Alemán de nacimiento, Erwin Bechtold (Colonia, 1925) ejerció el oficio de maestro impresor antes de seguir una vocación artística que le llevaría al París existencialista de postguerra (donde trabajó con Léger) y, por una pirueta del destino, a la Barcelona de fines de 1950 y a aquella isla blanca y esencial que fue la Ibiza pre-turística (cuyo barrio de pescadores de Sa Penya no ha abandonado desde 1958).

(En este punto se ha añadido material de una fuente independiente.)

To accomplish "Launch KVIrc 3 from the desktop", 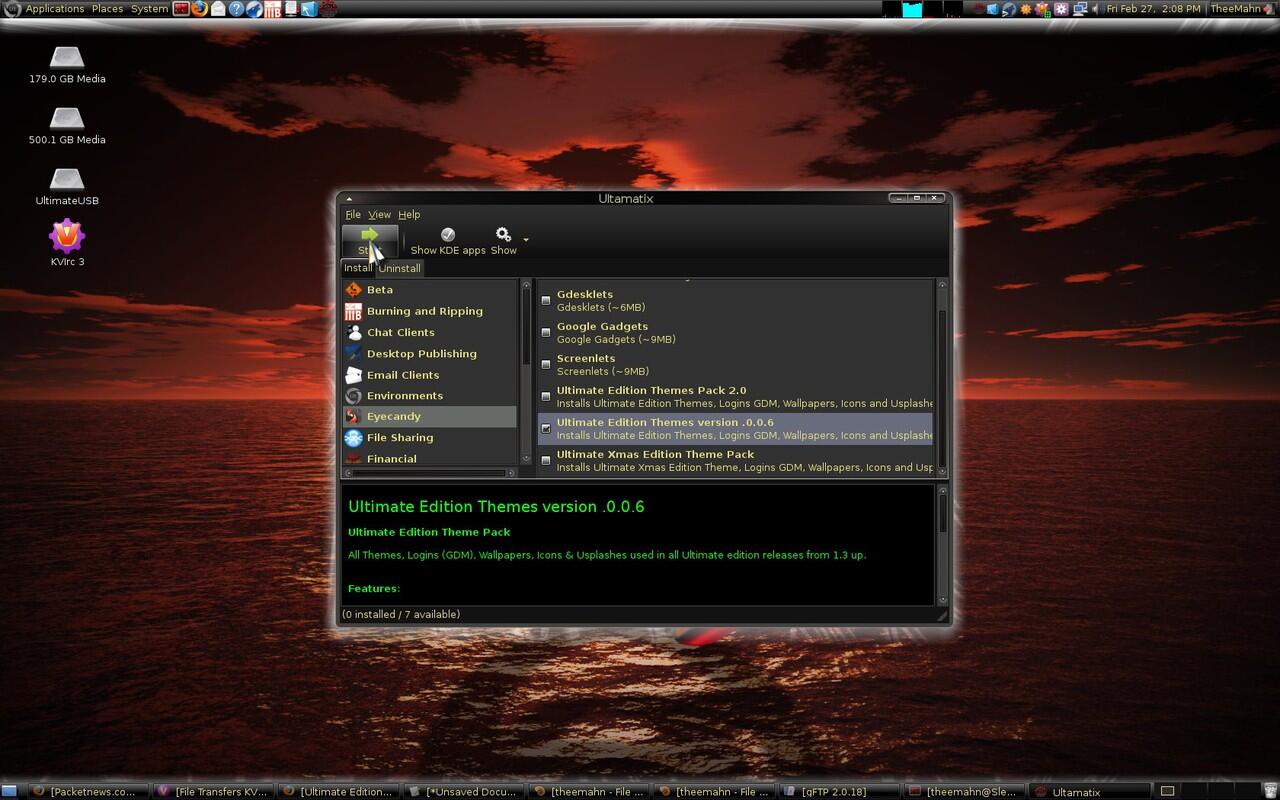I will click(66, 235).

Pintor de volúmenes contundentes, Bechtold ha hallado en el diálogo de contrarios y en la búsqueda de armonías imposibles, en las disonancias y las tensiones visuales, su personalidad artística diferencial. Siempre concisa en el color y diáfana en sus planteamientos espaciales, su obra sigue el sendero de la línea, con matizadas incursiones en la materia y manteniendo siempre un vehemente diálogo entre la geometría y el espacio ilusorio, rasgos que confieren a sus composiciones un ambivalente carácter contemplativo.

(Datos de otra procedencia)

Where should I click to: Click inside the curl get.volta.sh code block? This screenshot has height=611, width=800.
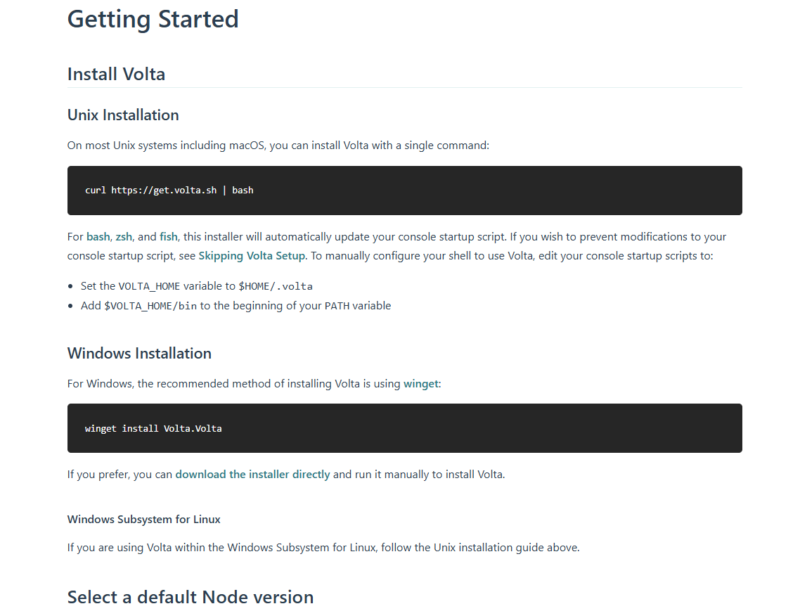point(405,190)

Como ecos visuales que se repiten y amplifican, que se depuran y reconvierten hasta alcanzar esa meta imposible que pasa por la armonía de los contrarios, se enzarzan en abierta confrontación el grafismo violento y dramático del negro y la geometría imperfecta de las formas (que remiten, a decir del artista, a las construcciones populares ibicencas), los dos grandes referentes sobre los que Erwin Bechtold ha desarrollado una investigación plástica que elogia los valores del silencio y la concentración.